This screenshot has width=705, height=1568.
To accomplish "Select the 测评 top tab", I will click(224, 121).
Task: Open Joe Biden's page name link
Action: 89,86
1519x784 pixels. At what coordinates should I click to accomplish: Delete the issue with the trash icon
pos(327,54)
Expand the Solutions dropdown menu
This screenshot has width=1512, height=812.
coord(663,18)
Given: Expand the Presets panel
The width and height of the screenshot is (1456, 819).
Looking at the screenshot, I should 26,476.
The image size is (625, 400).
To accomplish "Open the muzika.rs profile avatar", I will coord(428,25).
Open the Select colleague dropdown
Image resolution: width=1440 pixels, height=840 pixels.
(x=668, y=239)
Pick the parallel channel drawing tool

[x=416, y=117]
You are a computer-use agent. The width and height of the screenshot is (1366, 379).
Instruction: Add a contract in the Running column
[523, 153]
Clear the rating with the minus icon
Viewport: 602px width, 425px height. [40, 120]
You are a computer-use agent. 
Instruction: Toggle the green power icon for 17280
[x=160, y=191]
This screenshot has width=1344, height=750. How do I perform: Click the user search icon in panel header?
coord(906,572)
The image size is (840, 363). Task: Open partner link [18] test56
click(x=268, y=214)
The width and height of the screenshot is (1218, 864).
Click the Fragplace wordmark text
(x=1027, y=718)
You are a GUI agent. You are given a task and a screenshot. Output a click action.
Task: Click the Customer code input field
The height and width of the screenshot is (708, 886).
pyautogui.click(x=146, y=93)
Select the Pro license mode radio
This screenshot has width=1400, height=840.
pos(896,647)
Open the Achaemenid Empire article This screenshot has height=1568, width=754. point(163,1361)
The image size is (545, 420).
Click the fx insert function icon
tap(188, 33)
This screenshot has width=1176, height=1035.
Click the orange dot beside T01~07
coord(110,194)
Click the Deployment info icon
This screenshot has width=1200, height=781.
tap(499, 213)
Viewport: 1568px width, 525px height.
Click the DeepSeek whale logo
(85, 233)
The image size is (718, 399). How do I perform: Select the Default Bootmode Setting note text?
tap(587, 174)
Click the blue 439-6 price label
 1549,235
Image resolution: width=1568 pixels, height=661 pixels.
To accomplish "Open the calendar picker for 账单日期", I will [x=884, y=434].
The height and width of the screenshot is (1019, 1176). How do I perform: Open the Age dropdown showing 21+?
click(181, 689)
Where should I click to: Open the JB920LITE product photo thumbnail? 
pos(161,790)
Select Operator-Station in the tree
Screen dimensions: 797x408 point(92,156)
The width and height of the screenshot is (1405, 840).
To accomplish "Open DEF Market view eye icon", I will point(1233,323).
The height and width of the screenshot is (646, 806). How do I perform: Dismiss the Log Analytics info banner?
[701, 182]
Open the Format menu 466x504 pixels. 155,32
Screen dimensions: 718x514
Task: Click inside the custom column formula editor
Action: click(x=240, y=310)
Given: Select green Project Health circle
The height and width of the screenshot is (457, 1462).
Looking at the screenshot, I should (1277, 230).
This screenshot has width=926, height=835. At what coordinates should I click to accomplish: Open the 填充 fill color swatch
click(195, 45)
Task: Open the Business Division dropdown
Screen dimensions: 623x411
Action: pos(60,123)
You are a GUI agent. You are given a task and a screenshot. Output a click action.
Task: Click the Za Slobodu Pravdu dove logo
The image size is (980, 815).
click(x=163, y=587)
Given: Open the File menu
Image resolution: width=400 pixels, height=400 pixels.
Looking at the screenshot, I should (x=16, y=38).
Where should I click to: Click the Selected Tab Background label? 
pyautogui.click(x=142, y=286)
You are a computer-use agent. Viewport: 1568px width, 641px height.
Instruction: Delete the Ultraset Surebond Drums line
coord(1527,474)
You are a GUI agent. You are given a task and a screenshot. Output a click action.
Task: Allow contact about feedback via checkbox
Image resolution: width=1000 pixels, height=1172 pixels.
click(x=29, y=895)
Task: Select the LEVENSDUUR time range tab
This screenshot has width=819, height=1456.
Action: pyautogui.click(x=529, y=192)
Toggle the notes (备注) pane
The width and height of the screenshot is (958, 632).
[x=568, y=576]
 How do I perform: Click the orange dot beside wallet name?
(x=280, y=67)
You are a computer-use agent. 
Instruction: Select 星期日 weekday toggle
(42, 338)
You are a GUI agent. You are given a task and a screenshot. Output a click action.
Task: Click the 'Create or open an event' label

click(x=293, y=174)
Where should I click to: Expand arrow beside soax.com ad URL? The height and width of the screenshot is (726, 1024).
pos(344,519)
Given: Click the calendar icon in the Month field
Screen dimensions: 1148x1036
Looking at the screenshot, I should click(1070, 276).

******************************

» HOW TO COMPLETE THIS TASK
The lines above should be printed again, exactly as they are.

» RESULT BELOW
This screenshot has width=705, height=1568.
To accomplish "Select the 测评 top tab", I will click(224, 121).
Task: Open Joe Biden's page name link
Action: 89,86
1519x784 pixels. At what coordinates should I click to accomplish: Delete the issue with the trash icon
pos(327,54)
Expand the Solutions dropdown menu
This screenshot has width=1512, height=812.
coord(663,18)
Given: Expand the Presets panel
The width and height of the screenshot is (1456, 819).
Looking at the screenshot, I should 26,476.
The image size is (625, 400).
To accomplish "Open the muzika.rs profile avatar", I will coord(428,25).
Open the Select colleague dropdown
Image resolution: width=1440 pixels, height=840 pixels.
(x=668, y=239)
Pick the parallel channel drawing tool

[x=416, y=117]
You are a computer-use agent. The width and height of the screenshot is (1366, 379).
Instruction: Add a contract in the Running column
[523, 153]
Clear the rating with the minus icon
Viewport: 602px width, 425px height. [40, 120]
You are a computer-use agent. 
Instruction: Toggle the green power icon for 17280
[x=160, y=191]
This screenshot has width=1344, height=750. How do I perform: Click the user search icon in panel header?
coord(906,572)
The image size is (840, 363). Task: Open partner link [18] test56
click(x=268, y=214)
The width and height of the screenshot is (1218, 864).
Click the Fragplace wordmark text
(x=1027, y=718)
You are a GUI agent. You are given a task and a screenshot. Output a click action.
Task: Click the Customer code input field
The height and width of the screenshot is (708, 886).
pyautogui.click(x=146, y=93)
Select the Pro license mode radio
This screenshot has width=1400, height=840.
pos(896,647)
Open the Achaemenid Empire article This screenshot has height=1568, width=754. point(163,1361)
The image size is (545, 420).
Click the fx insert function icon
tap(188, 33)
This screenshot has width=1176, height=1035.
Click the orange dot beside T01~07
coord(110,194)
Click the Deployment info icon
This screenshot has width=1200, height=781.
tap(499, 213)
Viewport: 1568px width, 525px height.
Click the DeepSeek whale logo
(85, 233)
The image size is (718, 399). How do I perform: Select the Default Bootmode Setting note text?
tap(587, 174)
Click the blue 439-6 price label
 1549,235
Image resolution: width=1568 pixels, height=661 pixels.
To accomplish "Open the calendar picker for 账单日期", I will [x=884, y=434].
The height and width of the screenshot is (1019, 1176). How do I perform: Open the Age dropdown showing 21+?
click(181, 689)
Where should I click to: Open the JB920LITE product photo thumbnail? 
pos(161,790)
Select Operator-Station in the tree
Screen dimensions: 797x408 point(92,156)
The width and height of the screenshot is (1405, 840).
To accomplish "Open DEF Market view eye icon", I will point(1233,323).
The height and width of the screenshot is (646, 806). How do I perform: Dismiss the Log Analytics info banner?
[701, 182]
Open the Format menu 466x504 pixels. 155,32
Screen dimensions: 718x514
Task: Click inside the custom column formula editor
Action: click(x=240, y=310)
Given: Select green Project Health circle
The height and width of the screenshot is (457, 1462).
Looking at the screenshot, I should (1277, 230).
This screenshot has width=926, height=835. At what coordinates should I click to accomplish: Open the 填充 fill color swatch
click(195, 45)
Task: Open the Business Division dropdown
Screen dimensions: 623x411
Action: pos(60,123)
You are a GUI agent. You are given a task and a screenshot. Output a click action.
Task: Click the Za Slobodu Pravdu dove logo
The image size is (980, 815).
click(x=163, y=587)
Given: Open the File menu
Image resolution: width=400 pixels, height=400 pixels.
Looking at the screenshot, I should (x=16, y=38).
Where should I click to: Click the Selected Tab Background label? 
pyautogui.click(x=142, y=286)
You are a computer-use agent. Viewport: 1568px width, 641px height.
Instruction: Delete the Ultraset Surebond Drums line
coord(1527,474)
You are a GUI agent. You are given a task and a screenshot. Output a click action.
Task: Allow contact about feedback via checkbox
Image resolution: width=1000 pixels, height=1172 pixels.
click(x=29, y=895)
Task: Select the LEVENSDUUR time range tab
This screenshot has width=819, height=1456.
Action: pyautogui.click(x=529, y=192)
Toggle the notes (备注) pane
The width and height of the screenshot is (958, 632).
[x=568, y=576]
 How do I perform: Click the orange dot beside wallet name?
(x=280, y=67)
You are a computer-use agent. 
Instruction: Select 星期日 weekday toggle
(42, 338)
You are a GUI agent. You are given a task and a screenshot. Output a click action.
Task: Click the 'Create or open an event' label

click(x=293, y=174)
Where should I click to: Expand arrow beside soax.com ad URL? The height and width of the screenshot is (726, 1024).
pos(344,519)
Given: Click the calendar icon in the Month field
Screen dimensions: 1148x1036
Looking at the screenshot, I should click(1070, 276).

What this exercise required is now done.